I loved all my members but jeongin was definitely one of my favorites.

It only took a couple weeks for me to come out as a little to them. They all accepted it especially jeongin. Turns out his childhood friend was was a little and took care of himself. Lot so I happy when he said he would more that happy to be my main caregiver.

We were both sitting in my bed and I was playing a game on the tv. I had never told the members about my self harm scar because I didn't think they needed to know and I really didn't want to think of those terrible time anymore.

I wore long sleeves a lot and if I didn't I made sure to put on makeup to my arms. Today I was wearing a long sleeve sweatshirt and I hadn't put any make up on them. I had trying to win the game when my sleeve suddenly rises up. I hadn't noticed it at the moment, until jeongin had grabbed my arm looking closely.

I was confused what he was doing until I looked down to see him

staring at the white mark going down my skin. He wasn't sure what it was so he felt it and stared at me with shock in eyes when he realized what it was.

"Minnie... did you do this??" That name... I could never hold my self when he would call me that name. My sister would always call me that to make feel better

"What do you mean innie?" I tried my hardest to seem clueless. He looked in my eyes with a serious face "you know what I mean, are you doing this to yourself." I could no longer look in his eyes. I could feel my mind fogging up and I was scared I would slip.

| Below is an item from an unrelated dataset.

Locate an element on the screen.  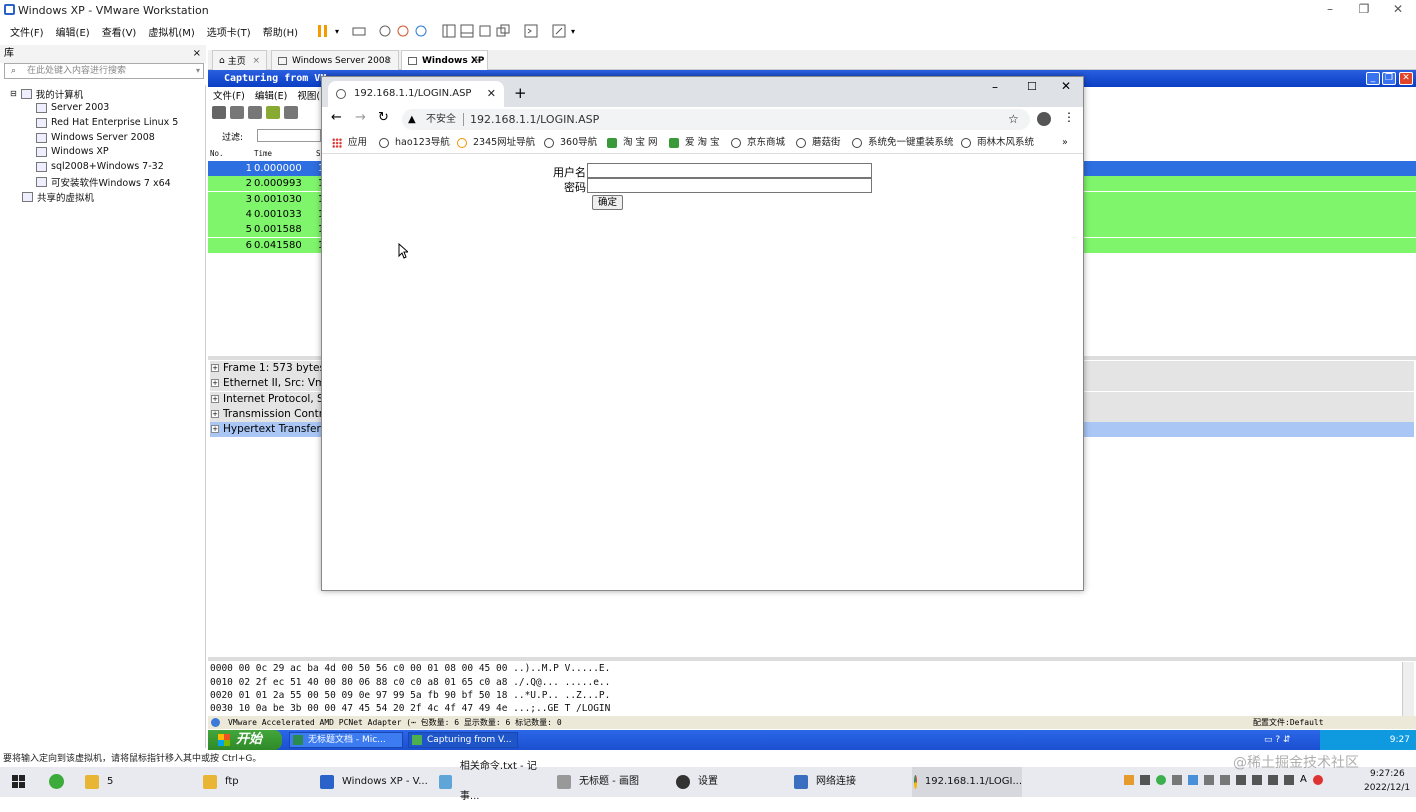
col-no: No. is located at coordinates (217, 154).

"It's nothing don't worry about it" I tried yanking my arm back but his deadly grip on my arm held me back from doing so.

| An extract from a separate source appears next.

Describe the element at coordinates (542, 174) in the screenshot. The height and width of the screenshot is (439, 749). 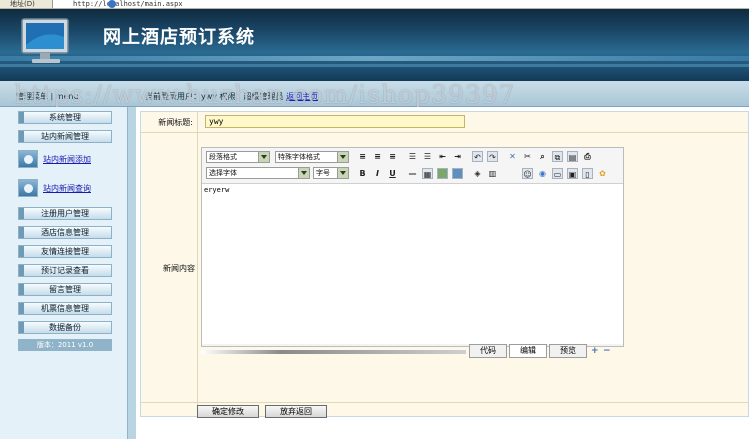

He scooted closer to me putting my head on his chest. "Please min, is this what I think it is." And this point I gave up and went myself slip knowing my little side could handle its self.

"M' sorry" seungmin said "hey Minnie, can you please tell innie what this is?"

"I was little a year before I joined the company my dad told
Me bad things about myself and would leave marks on my body but one day I cut my arm on purpose hoping it would do something but it only made things worse I-I'm sorry I didn't mean it I p-promise p-please forgive m-minnie.." seungmin was crying but he had tears in his eyes. "I'm so sorry baby I wish I was there for you. Nobody should ever have to go through that but you are strong hm." Jeongin took a pause "your such a strong boy" he took seungmin and cradled him on his lap to make him feel better "do you wanna watch and movie and cuddle? I'm so sorry I asked I didnt want you to feel bad about yourself none of that was your fault." Seungmin looked in his eyes seeing tears run down his face, he never had someone care for himself this much "I'm okay it's over now and you are the best person I could ask for, all of y'all I love all of y'all so much... can we watch Disney please?" Jeongin smiled and nodded laying down tapping his chest for min to lay down on. They both cuddled up hopping to forget about this time and neve have it happen again. "I love you too baby."